Monday, March 31, 2008

The roll and rumble of ‘cauliflower’ clouds

The roll and rumble of ‘cauliflower’ clouds

Bangalore: Non-meteorologists call them ‘cauliflower’ clouds. Meteorologists say they are ‘cumulonimbus’ clouds. The aviation industry says they are a ‘hazard’ to flying.
The city received heavy rain right through March, thanks to the formation of cumulonimbus clouds. Pilots and weathermen at HAL airport are on their toes during the premonsoon months — March, April and May — to gauge changes in weather.
“At HAL airport it’s rush hour during these months. Apart from flashing regular weather bulletins, radars at the airport keep an eye on vertical cloud formations, so that the flying machines can avoid those violent clouds,’’ senior meteorologist, Indian Meteorological Department, B Puttanna, told The Times of India.
Cumulonimbus clouds are a product of vertical cloud formation, having capacity to elevate up to 15 km above sea level.
They cause sudden downpours coupled with thunder.
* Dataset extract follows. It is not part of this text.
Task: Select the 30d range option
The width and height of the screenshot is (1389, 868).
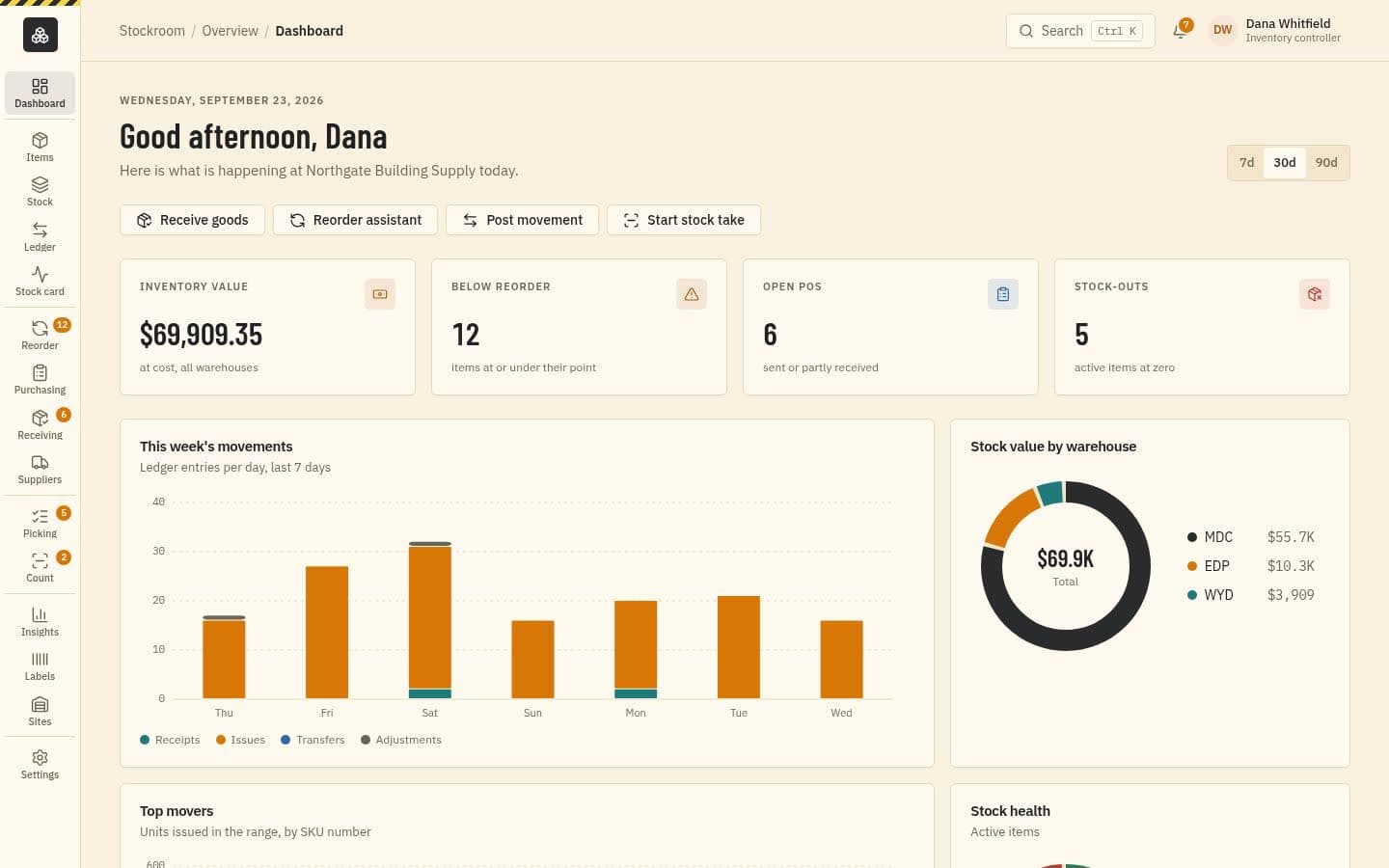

A slight mistake by a weatherman, and an aircraft can run into a cloud system with thunder activity.
“Above five km from sea level, the temperature falls to zero degrees Celsius and above 10 km it might even recede to minus 40. These are the only clouds which can shower hailstorms and initiate thunder activity,’’ the officer added.
Aircraft pilots have no problem negotiating cumulonimbus clouds, but try to avoid it. “Once the aircraft cuts through these clouds, it will experience turbulence which is an atmospheric instability causing gusty air currents. Since the temperature outside the aircraft is low there will be ice formation on the vehicle’s skin which could damage the controllers,’’ an Indian Air Force pilot explained.
The officer pointed out that there are weather monitoring agencies in the West which cut through a tropical storm to gauge weather parameters.
But passenger airlines avoid such turbulence by doing a ‘dog leg’ (taking diversion before the cumulonimbus cloud). The turbulence can cause extreme stress and discomfort to passengers.
This apart, special care is taken in the case of long-distance international flights, which fly at higher altitudes. For instance, ATR aircraft fly above 16,000 feet. International flights can climb up to 40,000 feet.